What has been your experience with the AXERA Access System?
I use the AXERA frequently for diagnostic catheterization, based on the favorable results of the SECURE-II and RECITAL trials. Initially, there was a learning curve, just like with any other device. However, I was comfortable using the device without supervision after my 5th procedure, which may vary by operator. Currently, I use the AXERA device in over 50% of my patients. I expect my usage will increase as more data become available in PCI patients. So far, my device success rate has been almost 100% and I have not experienced any major complications in any of my patients. In fact, several of my patients who have had a prior cardiac catheterization with manual compression have reported a more favorable post-catheterization recovery with this technique. Finally, the nurses in the recovery room have commented to me about the impressive ease of hemostasis and the short time to achieve hemostasis.
Why does this method work so well at causing rapid hemostasis post sheath pull?
There are several technical advantages of the self-sealing arteriotomy approach that potentiate faster hemostasis and a more secure method of closure. First, the device uses an ultra-low angle arteriotomy, which provides a longer and shallower angle tissue tract, allowing for increased arterial tissue-on-tissue contact. This overlap is proving to be a stronger bond and dramatically increases the amount of force necessary to re-open the arteriotomy. Bench top models have proven that the force necessary to dislodge a hemostatic clot within this smaller diameter tissue tract is significantly greater when using this approach as compared to the Seldinger method. Secondly, a longer tissue tract provides extensive exposure to tissue factors that promote the coagulation and arterial healing cascade. The greater tissue-tissue contact affords enhanced fibrin generation to seal the arteriotomy. In essence, the fibrin serves as the “glue” to seal the narrow lumen tract. Lastly, it can be hypothesized that lower pressures induced by greater resistance within the tissue tract may cause the tissue tract to easily collapse upon sheath removal. This collapse is facilitated by greater pressure in the arterial lumen. The Starling resistor principle, which has been extensively employed to model flow in airways, can be applied to the AXERA arteriotomy technique (also termed the Arstaotomy technique). The principle states that a deformable tube will collapse at a point where the pressure in the tube becomes less than the pressure in the surrounding environment. When the sheath is pulled, there is less pressure in the tissue tract, causing the tissue tract to close at that point (the choke point). A reduction in blood flow through the tissue tract is aided by the forces of the arterial lumen exerting external pressure on the tissue tract. The mechanical and biological advantages of this clinically proven self-sealing arteriotomy approach may explain the absolute absence of post-discharge re-bleeding.
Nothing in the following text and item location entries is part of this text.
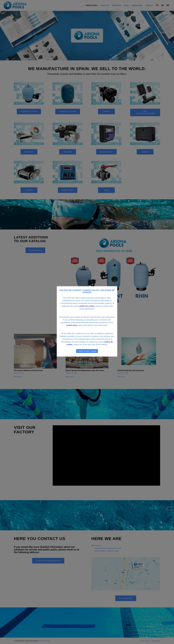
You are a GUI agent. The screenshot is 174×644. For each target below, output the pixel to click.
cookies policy (72, 325)
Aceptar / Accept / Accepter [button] (87, 351)
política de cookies (87, 306)
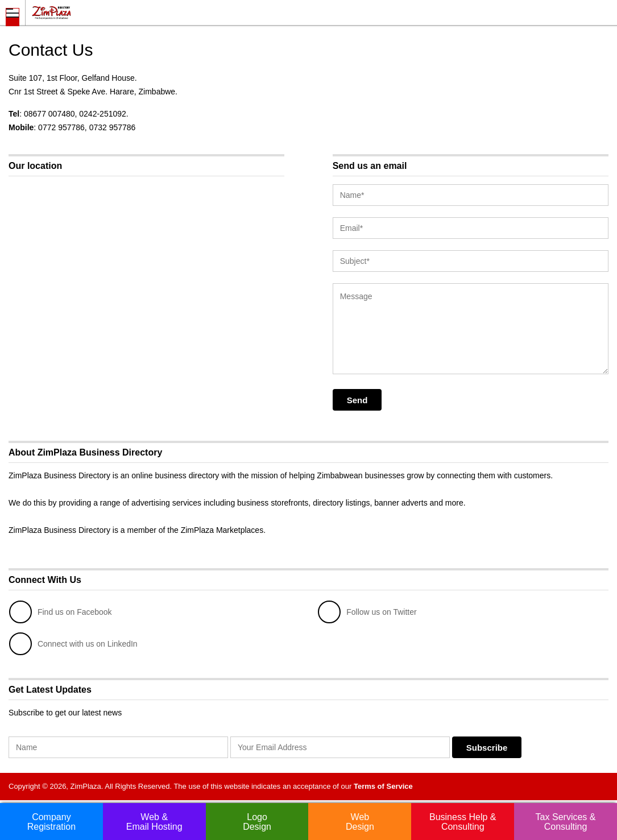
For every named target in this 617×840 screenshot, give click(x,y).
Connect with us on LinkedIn (73, 644)
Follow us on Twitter (367, 612)
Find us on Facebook (60, 612)
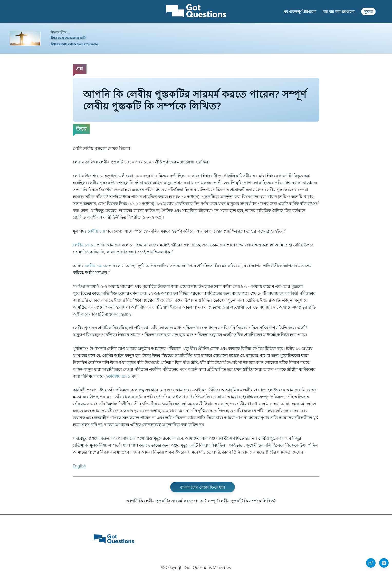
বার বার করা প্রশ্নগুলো (339, 11)
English (80, 466)
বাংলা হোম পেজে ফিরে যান (203, 487)
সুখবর (368, 11)
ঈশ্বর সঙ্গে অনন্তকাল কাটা (69, 38)
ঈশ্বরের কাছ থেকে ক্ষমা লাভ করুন (74, 44)
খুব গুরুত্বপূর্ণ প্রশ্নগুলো (300, 11)
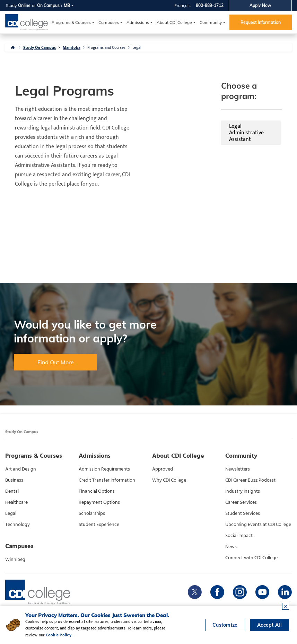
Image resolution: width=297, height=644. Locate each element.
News (231, 546)
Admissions (138, 22)
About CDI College (174, 22)
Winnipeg (15, 559)
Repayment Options (99, 502)
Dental (12, 491)
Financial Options (97, 491)
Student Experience (99, 524)
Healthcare (16, 502)
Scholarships (92, 513)
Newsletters (237, 469)
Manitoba (71, 47)
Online (24, 5)
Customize (225, 625)
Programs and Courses (106, 47)
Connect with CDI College (251, 557)
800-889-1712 (210, 5)
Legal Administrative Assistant (190, 118)
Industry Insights (243, 491)
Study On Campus (40, 47)
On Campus (48, 5)
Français (182, 5)
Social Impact (239, 535)
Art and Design (20, 469)
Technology (17, 524)
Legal (137, 47)
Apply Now (260, 5)
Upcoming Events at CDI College (258, 524)
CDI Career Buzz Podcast (250, 480)
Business (14, 480)
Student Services (243, 513)
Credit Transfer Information (107, 480)
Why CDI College (169, 480)
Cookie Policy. (59, 635)
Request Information (261, 22)
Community (211, 22)
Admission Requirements (104, 469)
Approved (163, 469)
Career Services (241, 502)
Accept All (269, 625)
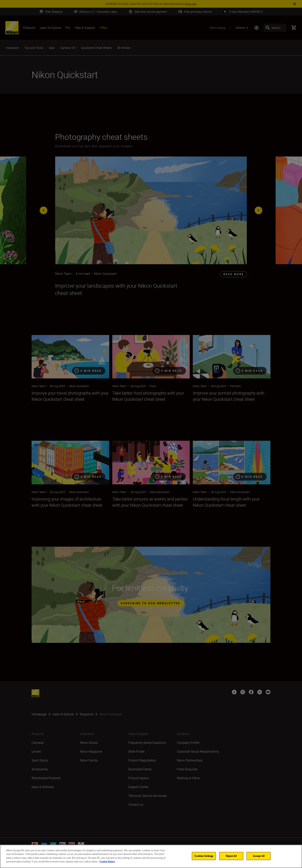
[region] (151, 856)
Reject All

The implant-free nature of this approach seemingly also facilitates easy acute, late, and re-access.
Our center plans on expanding our understanding of hemostasis with the self-sealing arteriotomy technique by evaluating the influence of thrombogenicity (coagulation and platelet function) on time to hemostasis in patients undergoing cardiac catheterization treated with the AXERA femoral access system.